Recipes-Dataset-Modeling

Project maintained by soh09 Hosted on GitHub Pages — Theme by mattgraham

How Good Are The Recipes?

A Data Science Project For DSC 80 At The University of California, San Diego

by So Hirota (hirotaso92602@gmail.com)

Published 3/20/2023

Part 1 (EDA) can be found here!

Framing the Problem

In Part 1 of this project, I performed EDA in addition to some permutation and hypothesis testing on the recipes and interactions dataset. In this part of the project, I will further explore the data and create a machine learning model to predict the average rating of a recipe.

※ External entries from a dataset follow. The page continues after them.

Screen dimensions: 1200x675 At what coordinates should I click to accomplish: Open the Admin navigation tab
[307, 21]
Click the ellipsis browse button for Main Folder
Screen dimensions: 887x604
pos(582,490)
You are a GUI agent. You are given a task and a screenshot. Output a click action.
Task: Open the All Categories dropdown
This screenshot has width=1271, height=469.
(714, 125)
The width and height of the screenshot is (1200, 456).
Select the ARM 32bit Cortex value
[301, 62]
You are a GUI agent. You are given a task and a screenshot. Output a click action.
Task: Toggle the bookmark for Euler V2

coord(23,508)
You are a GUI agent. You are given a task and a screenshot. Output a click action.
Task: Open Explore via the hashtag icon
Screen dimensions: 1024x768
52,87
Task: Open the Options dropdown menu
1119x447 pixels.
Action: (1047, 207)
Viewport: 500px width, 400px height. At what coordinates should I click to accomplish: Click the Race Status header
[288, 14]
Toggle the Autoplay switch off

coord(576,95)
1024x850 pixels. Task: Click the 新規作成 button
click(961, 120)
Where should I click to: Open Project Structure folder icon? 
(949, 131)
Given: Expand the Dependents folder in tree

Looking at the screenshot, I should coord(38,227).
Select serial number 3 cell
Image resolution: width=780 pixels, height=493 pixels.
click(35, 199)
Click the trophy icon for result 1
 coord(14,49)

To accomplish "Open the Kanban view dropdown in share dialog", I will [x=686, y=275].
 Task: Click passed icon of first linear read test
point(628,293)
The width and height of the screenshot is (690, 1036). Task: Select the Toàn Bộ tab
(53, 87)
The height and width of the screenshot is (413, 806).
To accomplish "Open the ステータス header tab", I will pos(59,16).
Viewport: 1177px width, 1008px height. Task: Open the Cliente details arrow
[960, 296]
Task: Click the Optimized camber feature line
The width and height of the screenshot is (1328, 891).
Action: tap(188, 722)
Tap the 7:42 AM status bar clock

Can we predict the average rating of a recipe?

To answer this question,

I’ll make a regression model
This regression model will predict the average rating of a certain recipe, given a few features from the recipes and interactions dataset.
This regression model will be evaluted using the R^2 score. I chose this metric because R^2 is an easily interpretable metric that tells me the proportion (from 0.0 to 1.0) of variation in the data that the model is able to explain. 1.0 would means that model’s predictions are identitcal to actual response variable.

Recap: The Data

The recipes dataset contains two .csv files: the RAW_recpies and the RAW_interactions dataset.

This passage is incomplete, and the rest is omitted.